Auch bei seinem Berufswunsch spielte die Leidenschaft zuvorderst mit. Die Vision, nämlich der Einstieg in das familieneigene Geschäft, stand bereits als Kind fest. Beim Ökonomiestudium lernte er vor allem strukturiertes Arbeiten, aber auch Themen wie die Bewertung eines Betriebs. Seine Studienzeit verbindet er mit durchwegs positiven Erinnerungen. Nebst tollen Freundschaften erinnert er sich noch gut an Koryphäen wie Rudolf Volkart, emeritierter Professor für Banking und Finance, welcher mit ein Grund gewesen sei, weshalb er überhaupt Finanzwissenschaften studiert habe. Und ja, er habe durchaus auch in der Mensa zu Mittag gegessen, erwidert er lachend auf die Frage, ob Student Rudi damals nur die familieneigenen Restaurants frequentiert habe.
Welchen Rat er seinem studentischen Selbst von damals geben würde?
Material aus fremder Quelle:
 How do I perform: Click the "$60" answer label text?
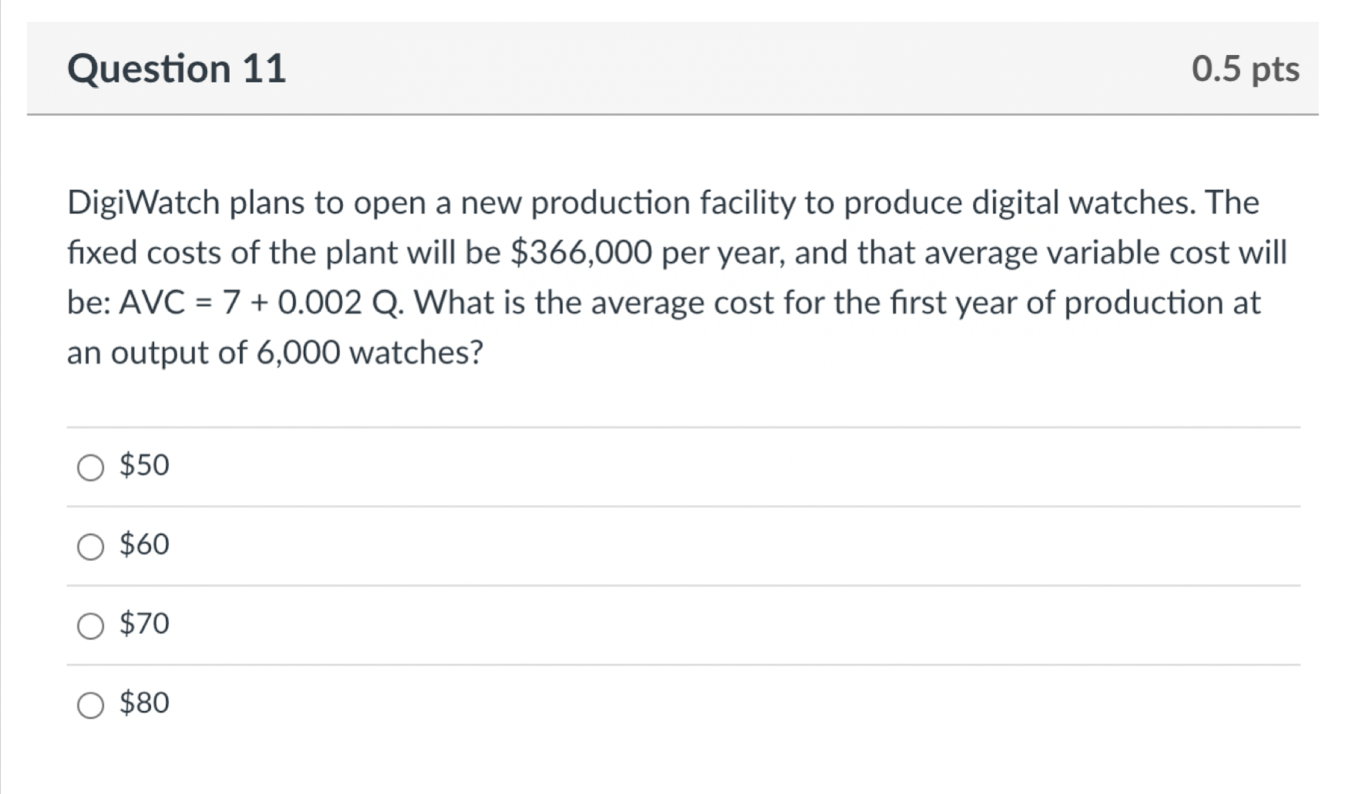145,546
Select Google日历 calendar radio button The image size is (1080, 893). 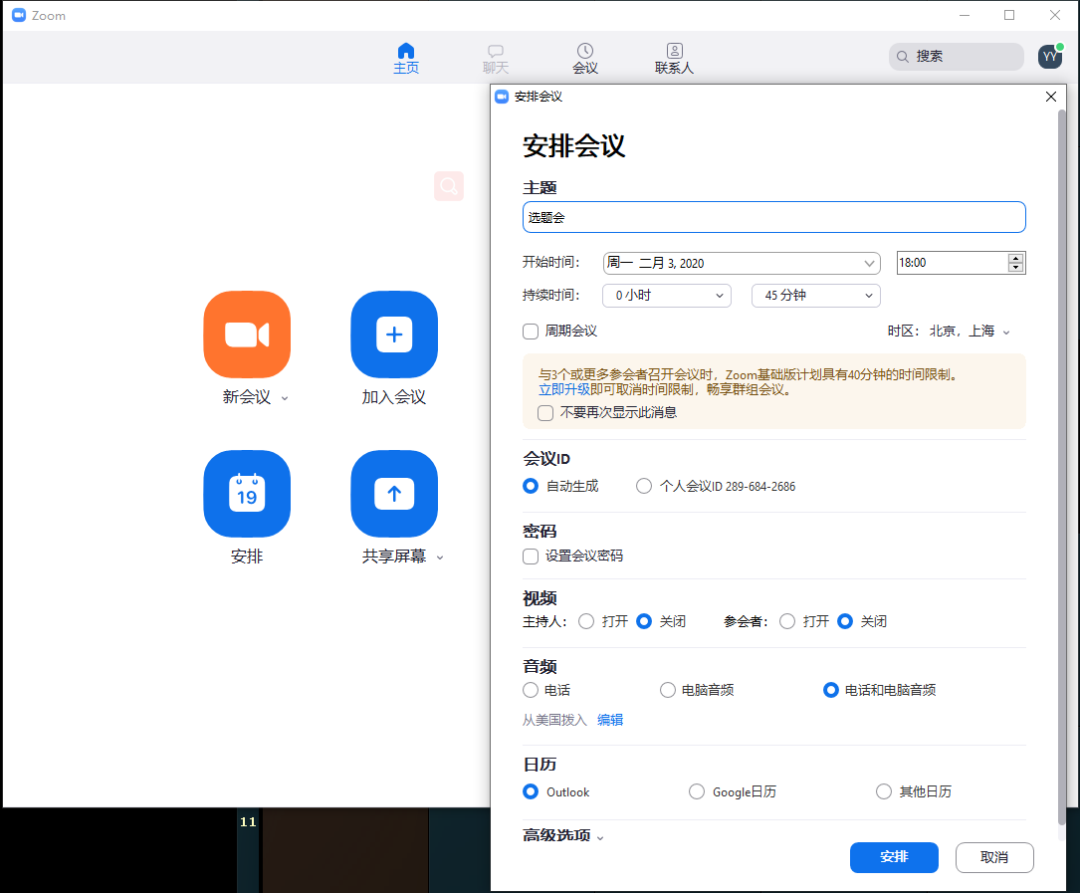tap(697, 792)
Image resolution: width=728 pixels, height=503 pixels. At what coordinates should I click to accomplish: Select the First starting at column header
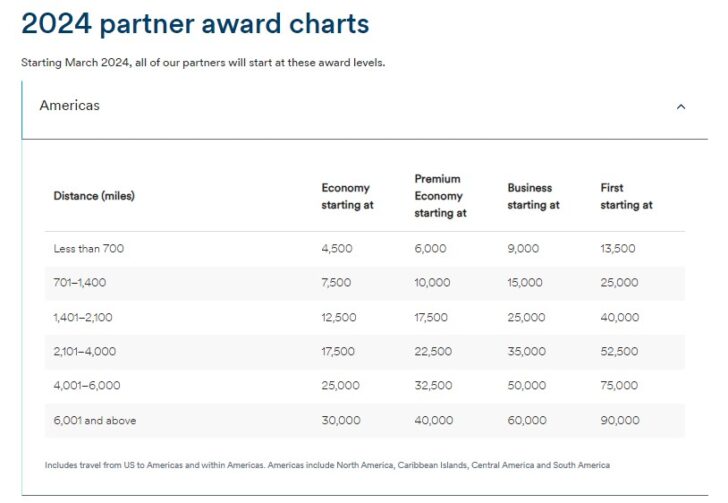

Durchziehen, und von Anfang an die nötige Seriosität reingeben, ohne dabei den studentischen Ausgleich ausser Acht zu lassen. Und mit Herzblut bei der Sache sein – dann komme es gut. Liebe, was tu tust, oder ganz getreu dem Leitsatz des Familienunternehmens: «La vita è bella.»
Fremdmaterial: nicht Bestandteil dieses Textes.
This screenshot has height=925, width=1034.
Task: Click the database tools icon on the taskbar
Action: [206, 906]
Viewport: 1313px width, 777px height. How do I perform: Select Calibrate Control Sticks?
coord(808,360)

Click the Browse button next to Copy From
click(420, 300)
Dieser Leitsatz wird zurzeit auf eine harte Probe gestellt: Der erste Covid-bedingte Lockdown sei für die Betriebe ein Schock gewesen, so Bindella. Er sei jedoch dankbar, diese Erfahrungen in vergleichsweise jungen Jahren zu machen und mit seinem Vater einen Sparringpartner mit langjähriger Erfahrung an seiner Seite zu haben. Mit 1317 Mitarbeitenden habe man eine grosse soziale Verantwortung, überdurchschnittliche Belastbarkeit ist gefragt. Ein wahrer Kapitän zeige sich dann, wenn die Zeiten auf Sturm stehen. Daher versucht Rudi Bindella Jr. positiv und zuversichtlich zu bleiben, und lebt sein persönliches «bella vita» tagtäglich in kleinen Momenten.